Now with a reasonable working port of the original code, the question arose: how to make it perform well? The original used all sorts of tricks some useful like bounding spheres around the triangles and some not, like preallocating the intermediate space. As always, there are a variety of levels of abstraction to target for performance work. My original implementation only focused on micro optimizations like avoiding memory allocations, etc. (And performance profiles showed that the largest single contributor was sqrt, but I didn't have a "fix" for that.) However, especially within a higher-level language, many of these choices are denied and so my improvements have taken first to the algorithmic level.

Two (or more) posts will yet follow. The first on finding and handling a sufficiently interesting scene to render. And the second will be focused on reducing the computations required to render this scene.

Monday, November 1, 2010

To research the unknown

As part of my duties as a graduate student, I presented some of my research on Friday. Beyond the presentation itself, which went well, an intriguing question arose: "If something is so difficult / expensive to implement that no one has written the code, then how do you know what it is?" Indeed. This is an honest criticism, how am I going to explore performance improvements to particular problems when the problems are so computationally expensive that they aren't implemented in existing applications.
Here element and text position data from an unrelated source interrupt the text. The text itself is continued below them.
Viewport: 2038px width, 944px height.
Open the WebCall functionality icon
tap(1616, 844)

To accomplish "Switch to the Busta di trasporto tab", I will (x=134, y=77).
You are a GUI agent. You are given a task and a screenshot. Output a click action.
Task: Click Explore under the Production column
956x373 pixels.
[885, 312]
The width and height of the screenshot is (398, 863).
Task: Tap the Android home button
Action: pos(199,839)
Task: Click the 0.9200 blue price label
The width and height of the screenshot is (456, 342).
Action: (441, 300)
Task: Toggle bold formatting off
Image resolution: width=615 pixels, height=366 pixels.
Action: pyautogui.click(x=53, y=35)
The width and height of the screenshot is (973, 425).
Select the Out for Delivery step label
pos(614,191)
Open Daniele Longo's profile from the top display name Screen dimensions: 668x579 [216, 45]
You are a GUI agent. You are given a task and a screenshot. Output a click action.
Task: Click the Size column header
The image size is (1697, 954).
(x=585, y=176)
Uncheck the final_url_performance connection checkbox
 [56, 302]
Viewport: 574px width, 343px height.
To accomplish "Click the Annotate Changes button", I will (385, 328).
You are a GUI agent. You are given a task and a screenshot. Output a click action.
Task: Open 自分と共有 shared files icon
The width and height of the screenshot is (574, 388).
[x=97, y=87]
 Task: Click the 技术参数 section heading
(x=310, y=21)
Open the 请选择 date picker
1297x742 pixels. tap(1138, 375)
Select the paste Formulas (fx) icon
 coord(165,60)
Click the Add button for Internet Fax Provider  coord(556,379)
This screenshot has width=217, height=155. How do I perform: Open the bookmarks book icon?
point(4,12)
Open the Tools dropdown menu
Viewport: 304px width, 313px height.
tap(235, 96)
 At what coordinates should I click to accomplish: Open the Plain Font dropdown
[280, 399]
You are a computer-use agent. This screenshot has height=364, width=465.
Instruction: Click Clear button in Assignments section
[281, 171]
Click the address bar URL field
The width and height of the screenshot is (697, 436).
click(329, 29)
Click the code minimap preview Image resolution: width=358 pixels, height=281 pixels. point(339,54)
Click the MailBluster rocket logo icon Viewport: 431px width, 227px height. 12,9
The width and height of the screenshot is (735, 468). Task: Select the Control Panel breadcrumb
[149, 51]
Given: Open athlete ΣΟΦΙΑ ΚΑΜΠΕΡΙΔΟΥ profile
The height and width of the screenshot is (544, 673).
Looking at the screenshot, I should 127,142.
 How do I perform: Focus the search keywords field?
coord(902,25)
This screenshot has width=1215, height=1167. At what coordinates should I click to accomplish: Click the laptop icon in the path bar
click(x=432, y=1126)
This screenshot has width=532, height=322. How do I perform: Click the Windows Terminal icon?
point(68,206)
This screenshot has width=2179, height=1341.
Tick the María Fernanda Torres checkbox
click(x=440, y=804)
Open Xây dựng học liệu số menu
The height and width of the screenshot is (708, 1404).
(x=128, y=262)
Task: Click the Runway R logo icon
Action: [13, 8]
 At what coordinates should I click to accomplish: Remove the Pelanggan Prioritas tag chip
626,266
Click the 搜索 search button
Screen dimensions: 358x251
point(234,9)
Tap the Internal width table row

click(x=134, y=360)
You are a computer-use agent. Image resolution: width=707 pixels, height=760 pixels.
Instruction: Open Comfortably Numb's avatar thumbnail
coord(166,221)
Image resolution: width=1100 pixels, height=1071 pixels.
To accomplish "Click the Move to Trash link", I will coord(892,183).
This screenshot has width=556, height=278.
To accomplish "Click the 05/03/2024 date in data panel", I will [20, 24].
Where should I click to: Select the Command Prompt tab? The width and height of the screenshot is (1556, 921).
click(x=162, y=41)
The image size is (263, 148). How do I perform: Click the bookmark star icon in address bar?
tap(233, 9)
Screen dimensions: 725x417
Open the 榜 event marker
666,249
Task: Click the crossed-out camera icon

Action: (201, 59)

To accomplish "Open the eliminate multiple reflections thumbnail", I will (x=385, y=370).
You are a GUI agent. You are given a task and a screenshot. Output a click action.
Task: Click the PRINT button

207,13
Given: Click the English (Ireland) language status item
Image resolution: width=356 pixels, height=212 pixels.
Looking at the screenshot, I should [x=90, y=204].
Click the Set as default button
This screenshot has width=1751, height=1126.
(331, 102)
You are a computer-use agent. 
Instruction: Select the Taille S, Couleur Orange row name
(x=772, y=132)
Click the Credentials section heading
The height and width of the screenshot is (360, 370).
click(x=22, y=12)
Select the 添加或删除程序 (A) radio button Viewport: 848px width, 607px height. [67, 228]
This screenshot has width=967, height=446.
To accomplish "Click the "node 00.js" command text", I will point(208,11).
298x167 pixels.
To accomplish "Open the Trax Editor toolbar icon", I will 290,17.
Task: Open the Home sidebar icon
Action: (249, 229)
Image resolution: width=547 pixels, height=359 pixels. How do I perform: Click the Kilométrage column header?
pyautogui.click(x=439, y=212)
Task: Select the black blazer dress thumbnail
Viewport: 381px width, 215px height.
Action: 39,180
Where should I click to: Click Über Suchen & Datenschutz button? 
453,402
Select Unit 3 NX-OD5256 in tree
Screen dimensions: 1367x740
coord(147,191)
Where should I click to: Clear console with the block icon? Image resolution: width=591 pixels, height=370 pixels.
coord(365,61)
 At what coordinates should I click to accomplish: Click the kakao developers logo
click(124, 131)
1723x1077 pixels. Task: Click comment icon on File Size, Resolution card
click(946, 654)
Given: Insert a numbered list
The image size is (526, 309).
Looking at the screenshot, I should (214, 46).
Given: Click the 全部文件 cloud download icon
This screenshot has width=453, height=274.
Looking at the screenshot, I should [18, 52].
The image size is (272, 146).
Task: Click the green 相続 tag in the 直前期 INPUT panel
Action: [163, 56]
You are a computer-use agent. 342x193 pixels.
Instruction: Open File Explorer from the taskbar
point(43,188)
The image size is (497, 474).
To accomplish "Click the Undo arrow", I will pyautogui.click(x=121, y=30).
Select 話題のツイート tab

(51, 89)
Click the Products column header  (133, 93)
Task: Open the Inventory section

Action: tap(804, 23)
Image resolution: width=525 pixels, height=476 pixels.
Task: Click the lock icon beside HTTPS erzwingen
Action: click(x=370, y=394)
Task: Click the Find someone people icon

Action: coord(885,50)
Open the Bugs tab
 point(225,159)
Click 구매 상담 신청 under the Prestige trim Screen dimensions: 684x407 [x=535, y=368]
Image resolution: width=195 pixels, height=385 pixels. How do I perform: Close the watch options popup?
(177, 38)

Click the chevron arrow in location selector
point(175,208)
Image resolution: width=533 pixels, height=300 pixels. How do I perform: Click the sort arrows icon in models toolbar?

Fortunately for my research, the scope of computationally expensive is still well within the feasible realm. Furthermore, many of these expensive problems are already known, and are not so far removed from the current applications as to be independent. So in the end, perhaps it isn't a horrible road block, but rather just one more piece to *research.*

For bonus points, the discussion portion of my presentation ran about the same length as my presentation itself. And spawned further emails in the subsequent days. So I'm delighted by how thought provoking (or perhaps contentious) my research is proving to be.